* _Task directions_
The answer must consist of every line from the data that holds "navigation".

* _Records supplied_
----------------------------------------
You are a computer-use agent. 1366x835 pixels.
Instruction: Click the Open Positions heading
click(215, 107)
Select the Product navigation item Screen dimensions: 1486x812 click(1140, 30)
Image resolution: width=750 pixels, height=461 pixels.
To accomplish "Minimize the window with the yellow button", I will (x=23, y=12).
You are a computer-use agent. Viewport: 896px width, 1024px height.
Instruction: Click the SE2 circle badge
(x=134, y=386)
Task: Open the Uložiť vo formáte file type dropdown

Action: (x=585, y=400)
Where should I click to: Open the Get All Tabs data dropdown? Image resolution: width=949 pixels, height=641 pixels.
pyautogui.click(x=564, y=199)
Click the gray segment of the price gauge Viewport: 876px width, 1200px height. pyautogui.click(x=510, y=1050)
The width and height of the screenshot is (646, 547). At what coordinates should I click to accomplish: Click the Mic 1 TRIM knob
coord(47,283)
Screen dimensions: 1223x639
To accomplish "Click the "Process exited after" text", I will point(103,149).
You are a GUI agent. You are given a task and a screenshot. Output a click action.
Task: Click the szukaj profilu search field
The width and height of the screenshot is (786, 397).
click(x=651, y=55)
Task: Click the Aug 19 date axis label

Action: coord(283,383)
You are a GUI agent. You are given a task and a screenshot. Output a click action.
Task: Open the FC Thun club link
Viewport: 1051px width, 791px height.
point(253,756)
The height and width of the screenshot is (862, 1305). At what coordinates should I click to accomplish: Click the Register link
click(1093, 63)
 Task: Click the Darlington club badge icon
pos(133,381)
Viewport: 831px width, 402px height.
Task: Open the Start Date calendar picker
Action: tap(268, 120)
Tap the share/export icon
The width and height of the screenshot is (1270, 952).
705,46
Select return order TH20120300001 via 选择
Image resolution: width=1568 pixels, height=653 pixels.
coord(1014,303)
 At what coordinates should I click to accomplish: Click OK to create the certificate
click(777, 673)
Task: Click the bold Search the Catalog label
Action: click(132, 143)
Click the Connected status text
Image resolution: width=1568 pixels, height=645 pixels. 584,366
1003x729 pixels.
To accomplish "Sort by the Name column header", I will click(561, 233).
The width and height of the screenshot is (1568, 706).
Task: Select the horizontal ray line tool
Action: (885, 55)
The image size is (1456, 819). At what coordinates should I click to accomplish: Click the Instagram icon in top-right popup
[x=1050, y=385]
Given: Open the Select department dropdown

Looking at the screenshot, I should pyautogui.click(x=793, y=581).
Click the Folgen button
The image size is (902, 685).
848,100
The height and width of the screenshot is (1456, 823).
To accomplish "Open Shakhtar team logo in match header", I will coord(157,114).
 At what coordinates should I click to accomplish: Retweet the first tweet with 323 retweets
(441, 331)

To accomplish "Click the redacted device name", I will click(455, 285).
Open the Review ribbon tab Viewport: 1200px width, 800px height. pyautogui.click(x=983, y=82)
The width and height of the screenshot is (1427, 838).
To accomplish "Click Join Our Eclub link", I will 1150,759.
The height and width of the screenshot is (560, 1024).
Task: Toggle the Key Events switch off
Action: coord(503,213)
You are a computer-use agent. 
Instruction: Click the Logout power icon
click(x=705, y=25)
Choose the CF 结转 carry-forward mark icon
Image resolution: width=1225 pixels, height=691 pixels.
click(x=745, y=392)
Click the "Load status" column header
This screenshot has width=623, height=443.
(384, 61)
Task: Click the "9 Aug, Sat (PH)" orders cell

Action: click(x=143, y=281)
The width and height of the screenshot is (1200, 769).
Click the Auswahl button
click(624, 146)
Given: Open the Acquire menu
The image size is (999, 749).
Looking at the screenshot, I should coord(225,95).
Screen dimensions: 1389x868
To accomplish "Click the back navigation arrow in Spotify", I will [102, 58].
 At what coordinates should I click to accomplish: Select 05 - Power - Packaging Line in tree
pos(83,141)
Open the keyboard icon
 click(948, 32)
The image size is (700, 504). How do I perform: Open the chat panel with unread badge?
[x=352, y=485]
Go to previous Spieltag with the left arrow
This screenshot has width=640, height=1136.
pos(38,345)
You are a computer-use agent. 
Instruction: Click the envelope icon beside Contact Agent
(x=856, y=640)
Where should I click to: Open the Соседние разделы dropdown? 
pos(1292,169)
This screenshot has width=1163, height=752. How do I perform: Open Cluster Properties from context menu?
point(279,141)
----------------------------------------
* _Answer to the exercise_
Select the Product navigation item Screen dimensions: 1486x812 click(1140, 30)
To accomplish "Click the back navigation arrow in Spotify", I will [102, 58].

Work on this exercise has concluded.